-- Begin --

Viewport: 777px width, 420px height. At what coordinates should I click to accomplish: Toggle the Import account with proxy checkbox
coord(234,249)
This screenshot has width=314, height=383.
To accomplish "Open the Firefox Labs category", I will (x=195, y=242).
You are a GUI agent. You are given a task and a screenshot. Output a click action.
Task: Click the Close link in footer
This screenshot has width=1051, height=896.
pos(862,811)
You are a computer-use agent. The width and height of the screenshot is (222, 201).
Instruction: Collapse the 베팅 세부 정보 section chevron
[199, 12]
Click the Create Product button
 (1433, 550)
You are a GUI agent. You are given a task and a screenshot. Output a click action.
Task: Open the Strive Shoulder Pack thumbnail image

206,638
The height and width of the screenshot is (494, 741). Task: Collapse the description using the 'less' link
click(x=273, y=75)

-- End --
-- Begin --

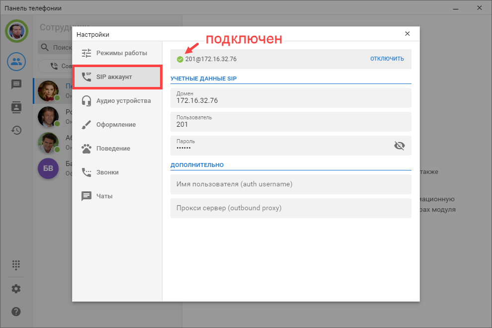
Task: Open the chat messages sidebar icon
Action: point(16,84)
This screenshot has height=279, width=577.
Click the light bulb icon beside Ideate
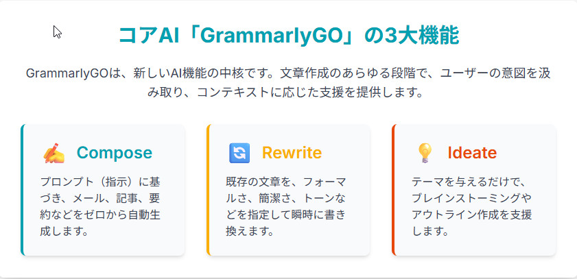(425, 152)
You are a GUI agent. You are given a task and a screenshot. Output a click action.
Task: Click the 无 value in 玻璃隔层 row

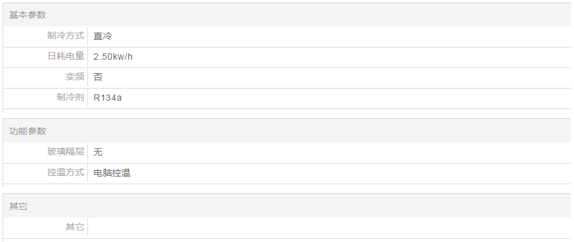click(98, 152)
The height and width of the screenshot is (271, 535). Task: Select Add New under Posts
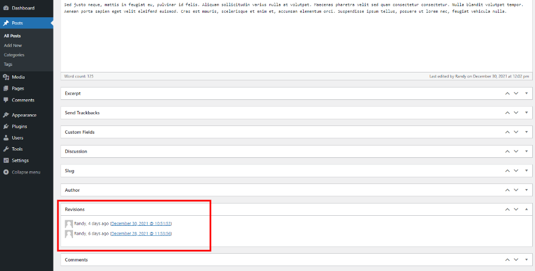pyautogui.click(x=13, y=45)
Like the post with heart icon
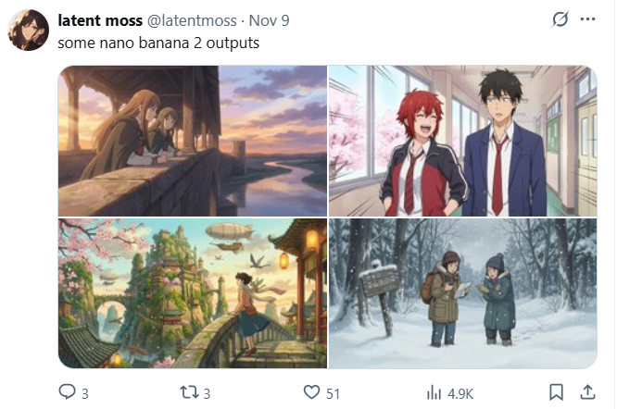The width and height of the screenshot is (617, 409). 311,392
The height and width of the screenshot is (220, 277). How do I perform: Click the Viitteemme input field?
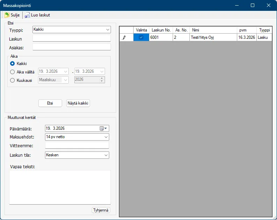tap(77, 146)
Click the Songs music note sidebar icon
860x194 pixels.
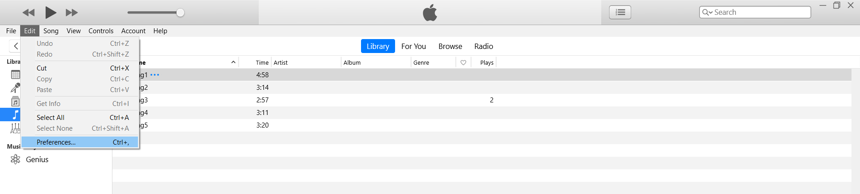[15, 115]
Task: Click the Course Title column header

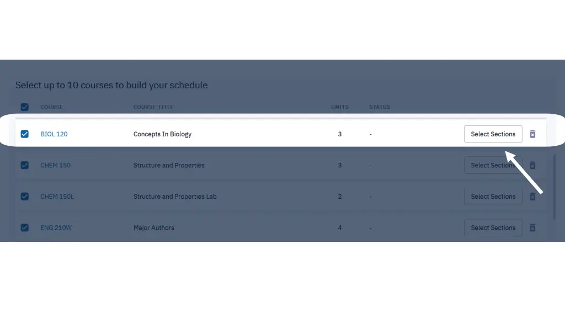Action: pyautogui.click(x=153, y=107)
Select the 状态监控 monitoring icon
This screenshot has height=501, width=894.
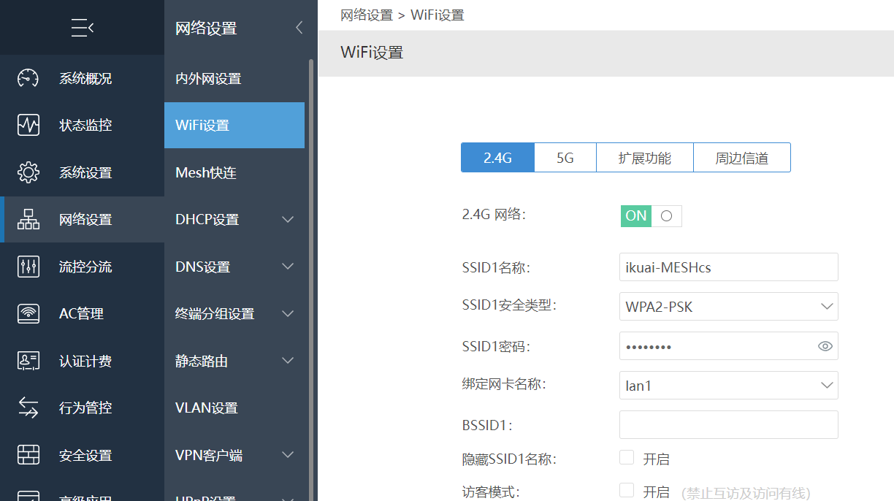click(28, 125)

-- End --

Exercise —
Render the data from the line containing "Click the Songs music note sidebar icon" through the line containing "click(28, 125)" as a numbered list, skipping blank lines and omitting the pictures.

Exercise solution —
1. Click the Songs music note sidebar icon
2. 860x194 pixels.
3. [15, 115]
4. Task: Click the Course Title column header
5. Action: pyautogui.click(x=153, y=107)
6. Select the 状态监控 monitoring icon
7. This screenshot has height=501, width=894.
8. click(28, 125)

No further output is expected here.